-------- Data for the task --------

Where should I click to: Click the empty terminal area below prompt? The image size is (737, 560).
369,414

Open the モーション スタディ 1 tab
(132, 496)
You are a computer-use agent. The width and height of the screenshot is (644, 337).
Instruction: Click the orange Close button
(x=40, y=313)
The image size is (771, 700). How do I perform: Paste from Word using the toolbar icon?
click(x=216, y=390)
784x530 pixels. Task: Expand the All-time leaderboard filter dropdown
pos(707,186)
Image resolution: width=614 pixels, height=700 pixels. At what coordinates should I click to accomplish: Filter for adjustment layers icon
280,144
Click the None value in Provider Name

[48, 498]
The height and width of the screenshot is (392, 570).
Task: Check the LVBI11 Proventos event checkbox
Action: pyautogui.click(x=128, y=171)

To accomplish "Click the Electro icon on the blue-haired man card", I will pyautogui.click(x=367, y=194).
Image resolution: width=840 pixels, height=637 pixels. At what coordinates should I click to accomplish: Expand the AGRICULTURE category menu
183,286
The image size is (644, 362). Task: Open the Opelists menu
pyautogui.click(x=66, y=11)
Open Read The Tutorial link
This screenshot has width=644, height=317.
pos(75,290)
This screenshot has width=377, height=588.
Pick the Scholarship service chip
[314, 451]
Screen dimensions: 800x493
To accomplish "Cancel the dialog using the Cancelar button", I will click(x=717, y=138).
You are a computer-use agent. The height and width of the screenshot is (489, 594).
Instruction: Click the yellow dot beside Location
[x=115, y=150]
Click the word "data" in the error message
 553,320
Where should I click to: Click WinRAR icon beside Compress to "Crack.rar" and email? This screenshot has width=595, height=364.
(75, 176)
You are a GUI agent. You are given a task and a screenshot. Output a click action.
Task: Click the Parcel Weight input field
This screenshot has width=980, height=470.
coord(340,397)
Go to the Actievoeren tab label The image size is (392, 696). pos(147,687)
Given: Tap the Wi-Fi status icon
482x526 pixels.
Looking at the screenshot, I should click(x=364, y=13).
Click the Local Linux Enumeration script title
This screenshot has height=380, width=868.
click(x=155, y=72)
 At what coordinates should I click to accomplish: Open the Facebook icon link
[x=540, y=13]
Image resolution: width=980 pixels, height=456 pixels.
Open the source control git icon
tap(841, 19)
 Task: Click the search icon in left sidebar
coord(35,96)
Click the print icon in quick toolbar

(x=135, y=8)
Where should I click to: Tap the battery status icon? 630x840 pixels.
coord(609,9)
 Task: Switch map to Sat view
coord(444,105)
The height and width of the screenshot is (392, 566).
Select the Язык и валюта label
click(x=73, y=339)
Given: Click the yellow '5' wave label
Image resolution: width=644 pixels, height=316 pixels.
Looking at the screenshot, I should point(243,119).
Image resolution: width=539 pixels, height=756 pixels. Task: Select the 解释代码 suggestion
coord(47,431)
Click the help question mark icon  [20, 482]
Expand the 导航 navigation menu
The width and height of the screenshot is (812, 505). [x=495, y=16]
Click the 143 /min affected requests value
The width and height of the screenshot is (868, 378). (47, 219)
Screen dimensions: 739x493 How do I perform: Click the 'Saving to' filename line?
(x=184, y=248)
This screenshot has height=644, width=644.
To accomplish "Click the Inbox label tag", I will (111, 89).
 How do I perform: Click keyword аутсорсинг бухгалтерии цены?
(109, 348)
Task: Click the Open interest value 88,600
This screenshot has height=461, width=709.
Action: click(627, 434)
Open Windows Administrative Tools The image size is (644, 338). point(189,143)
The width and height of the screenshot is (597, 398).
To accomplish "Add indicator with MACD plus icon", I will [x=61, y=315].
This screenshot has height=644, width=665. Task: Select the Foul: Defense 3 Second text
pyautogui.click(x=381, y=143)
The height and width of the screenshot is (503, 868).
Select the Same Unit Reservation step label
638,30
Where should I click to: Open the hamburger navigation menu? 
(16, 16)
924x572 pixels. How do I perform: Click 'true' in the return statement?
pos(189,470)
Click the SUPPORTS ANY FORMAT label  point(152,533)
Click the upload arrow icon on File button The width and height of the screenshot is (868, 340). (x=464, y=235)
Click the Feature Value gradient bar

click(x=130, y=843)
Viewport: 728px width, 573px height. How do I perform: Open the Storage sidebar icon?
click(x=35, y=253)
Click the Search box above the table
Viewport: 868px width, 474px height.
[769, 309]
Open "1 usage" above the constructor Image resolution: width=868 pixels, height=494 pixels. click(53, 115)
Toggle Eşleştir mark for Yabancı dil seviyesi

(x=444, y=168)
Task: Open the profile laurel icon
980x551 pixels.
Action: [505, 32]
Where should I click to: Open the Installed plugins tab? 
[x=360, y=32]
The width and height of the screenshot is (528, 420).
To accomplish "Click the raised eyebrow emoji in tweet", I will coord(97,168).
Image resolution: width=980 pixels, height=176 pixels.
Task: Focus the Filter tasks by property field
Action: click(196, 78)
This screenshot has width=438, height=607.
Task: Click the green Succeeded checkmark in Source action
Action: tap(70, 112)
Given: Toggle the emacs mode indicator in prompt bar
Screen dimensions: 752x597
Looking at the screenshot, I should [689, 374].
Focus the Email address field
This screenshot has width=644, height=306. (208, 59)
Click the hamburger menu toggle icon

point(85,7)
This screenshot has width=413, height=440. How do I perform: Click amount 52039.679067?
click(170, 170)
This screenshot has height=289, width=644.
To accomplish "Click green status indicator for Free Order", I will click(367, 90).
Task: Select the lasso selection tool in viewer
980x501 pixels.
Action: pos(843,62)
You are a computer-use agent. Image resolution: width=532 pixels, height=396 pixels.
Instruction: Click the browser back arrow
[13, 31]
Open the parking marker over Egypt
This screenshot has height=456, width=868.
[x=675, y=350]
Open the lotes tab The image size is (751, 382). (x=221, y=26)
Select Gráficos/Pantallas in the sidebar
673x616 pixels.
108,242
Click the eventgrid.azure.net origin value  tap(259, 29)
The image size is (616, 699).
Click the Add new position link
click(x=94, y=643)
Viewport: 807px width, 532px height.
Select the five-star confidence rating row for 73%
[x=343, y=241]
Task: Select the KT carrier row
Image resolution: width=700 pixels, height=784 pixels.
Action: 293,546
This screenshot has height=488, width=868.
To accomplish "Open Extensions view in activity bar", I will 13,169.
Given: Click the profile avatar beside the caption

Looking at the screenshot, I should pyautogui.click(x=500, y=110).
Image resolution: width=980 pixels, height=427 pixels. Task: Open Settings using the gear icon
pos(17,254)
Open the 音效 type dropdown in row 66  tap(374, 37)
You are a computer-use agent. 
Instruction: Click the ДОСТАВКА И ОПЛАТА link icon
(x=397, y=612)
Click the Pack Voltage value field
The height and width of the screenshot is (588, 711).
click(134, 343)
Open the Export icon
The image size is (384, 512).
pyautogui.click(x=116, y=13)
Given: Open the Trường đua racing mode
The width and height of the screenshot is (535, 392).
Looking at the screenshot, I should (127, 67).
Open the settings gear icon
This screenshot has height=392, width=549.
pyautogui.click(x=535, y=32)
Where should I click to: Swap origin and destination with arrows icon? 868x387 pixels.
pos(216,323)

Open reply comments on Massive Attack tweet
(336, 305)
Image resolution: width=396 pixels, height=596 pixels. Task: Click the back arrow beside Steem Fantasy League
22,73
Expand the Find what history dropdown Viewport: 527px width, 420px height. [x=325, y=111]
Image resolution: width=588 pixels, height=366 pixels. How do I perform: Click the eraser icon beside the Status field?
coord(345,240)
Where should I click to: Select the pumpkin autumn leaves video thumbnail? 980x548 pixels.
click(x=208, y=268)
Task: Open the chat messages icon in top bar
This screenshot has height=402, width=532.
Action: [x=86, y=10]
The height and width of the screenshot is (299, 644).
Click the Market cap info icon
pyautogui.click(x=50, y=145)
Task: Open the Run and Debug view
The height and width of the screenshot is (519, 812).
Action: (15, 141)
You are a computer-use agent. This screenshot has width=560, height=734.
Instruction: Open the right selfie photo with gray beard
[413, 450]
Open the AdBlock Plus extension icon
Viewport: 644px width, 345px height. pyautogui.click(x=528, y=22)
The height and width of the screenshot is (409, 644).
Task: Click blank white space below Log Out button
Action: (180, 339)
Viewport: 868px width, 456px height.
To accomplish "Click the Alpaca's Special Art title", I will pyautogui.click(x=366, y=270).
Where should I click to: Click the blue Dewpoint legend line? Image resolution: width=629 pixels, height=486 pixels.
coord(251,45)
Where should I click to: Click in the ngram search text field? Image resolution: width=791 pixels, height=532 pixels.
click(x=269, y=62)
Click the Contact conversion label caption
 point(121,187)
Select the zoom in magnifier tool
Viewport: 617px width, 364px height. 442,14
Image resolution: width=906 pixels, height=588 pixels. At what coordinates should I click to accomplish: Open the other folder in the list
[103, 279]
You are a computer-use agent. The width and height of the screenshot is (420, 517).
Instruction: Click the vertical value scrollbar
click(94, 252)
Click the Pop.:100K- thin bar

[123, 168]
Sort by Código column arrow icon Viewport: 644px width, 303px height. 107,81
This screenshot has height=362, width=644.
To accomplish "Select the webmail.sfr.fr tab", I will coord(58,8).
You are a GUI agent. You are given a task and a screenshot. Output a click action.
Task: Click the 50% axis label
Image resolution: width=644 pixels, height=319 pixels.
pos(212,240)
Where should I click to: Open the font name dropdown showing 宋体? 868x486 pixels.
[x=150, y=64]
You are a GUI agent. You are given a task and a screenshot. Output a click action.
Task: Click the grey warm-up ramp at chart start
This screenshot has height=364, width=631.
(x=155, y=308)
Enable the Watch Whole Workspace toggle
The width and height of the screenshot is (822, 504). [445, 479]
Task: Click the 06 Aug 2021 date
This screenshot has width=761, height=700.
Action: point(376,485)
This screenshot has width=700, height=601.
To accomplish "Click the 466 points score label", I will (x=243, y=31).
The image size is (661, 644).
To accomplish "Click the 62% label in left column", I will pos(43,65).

--------

__Exercise aim__.
Set down exactly the lines from the start of the records to the line with "is (644, 337).". Include that line, and add nothing more.

__Output__.
Where should I click to: Click the empty terminal area below prompt? The image size is (737, 560).
369,414

Open the モーション スタディ 1 tab
(132, 496)
You are a computer-use agent. The width and height of the screenshot is (644, 337).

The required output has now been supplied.